Plus au sud, sur la plage de Franquia, à Vila Nova de Milfontes, dans la municipalité d’Odemira (Beja), là où la mer rencontre le fleuve, António Pereira met les touristes au défi de monter sur un ‘Stand Up Paddle’ (SUP), qui a commencé à se développer environ cinq il y a des années.

« A l’époque, j’avais déjà envie d’ouvrir une entreprise liée au surf, car j’ai toujours fait du surf depuis que je suis enfant et des sports liés à la mer, mais, entre-temps, j’ai essayé le SUP et je me suis dit que c’était une bonne opportunité d’investir dans ce domaine », dit-il.

Dans la petite école en bois, installée sur la plage, les planches, rames et gilets ne manquent pas pour garantir la sécurité de ceux qui pratiquent ce sport bien accueilli par les baigneurs.

L’investissement initial garantissait « l’achat de matériel » pour faire avancer l’activité, qui ne s’arrête pas tout au long de l’année, avec des clients de tous âges.

« Il n’y a pas un mois où je n’ai pas de travail.

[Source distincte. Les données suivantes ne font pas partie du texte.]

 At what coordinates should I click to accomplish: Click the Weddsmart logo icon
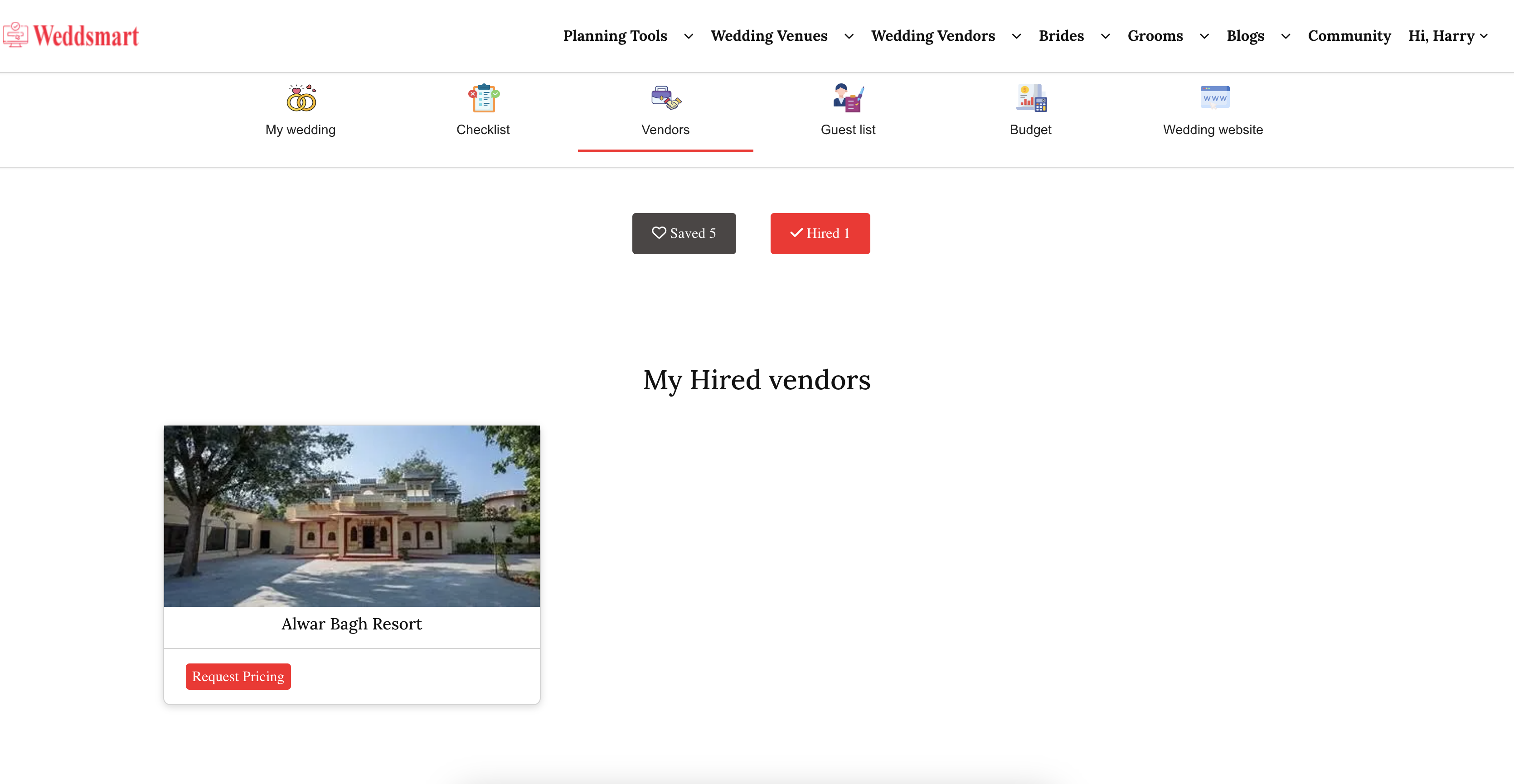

Pendant les mois d’hiver, c’est toujours plus faible, vous pouvez aller travailler, mais ce qui rapporte vraiment, c’est de mai à début novembre, qui fonctionne toujours », dit-il.

L’été « rapporte beaucoup parce que nous avons beaucoup de monde », notamment parce que la plage de Franquia « est un endroit calme pour pratiquer et [os banhistas] profitez-en pour expérimenter », souligne-t-il.

Parmi les nombreuses activités que l’on peut trouver sur la côte de l’Alentejo, il y a aussi ceux qui « plantent » des bouteilles de vin sur le fond marin, pour ensuite les « récolter » à différentes profondeurs.

Adega do Mar, un projet de la société Ecoalga, se développe dans le port de plaisance de Sines et cette année, à partir du 15, il se concentrera sur l’œnotourisme sous-marin.

« Qu’est-ce qu’on va faire avec ça ? Le touriste, notre client, veut récupérer une bouteille de vin et peut le faire », révèle le propriétaire d’Ecoalga, Joaquim Parrinha, à l’agence Lusa.

En tant qu’école de plongée, Ecoalga garantit « la formation nécessaire » aux touristes pour leur « première expérience » de « récolte » sous-marine.

Si le plongeur est déjà expérimenté, « il peut descendre à la cave pour récupérer sa bouteille et la ramener à la surface », explique-t-il, assurant qu’Ecoalga accompagne toujours les touristes.

« Nous allons commencer le 15 et essayer de maintenir l’activité », dit-il, faisant allusion à la saisonnalité de l’activité et de la région : « Probablement, jusqu’au 15 septembre/octobre, nous pourrons faire ce stage. A partir d’octobre, nous verrons si Sines a la capacité de prolonger un peu plus la saison ».

Avec 8 000 bouteilles de vin immergées, provenant de divers producteurs, l’homme d’affaires s’attend, d’ici la fin de l’année, à atteindre les 10 000, mais « il y a de la place pour environ un million » dans la marina, reconnaît-il.

« Nous avons des vins à différentes profondeurs. On travaille de 10 à 40 mètres, pour comprendre ce que la mer fait à la boisson » et « on travaille aussi sur la caractérisation de la bouteille, qui est une des manières de lier la mer à notre produit viticole », conclut-il.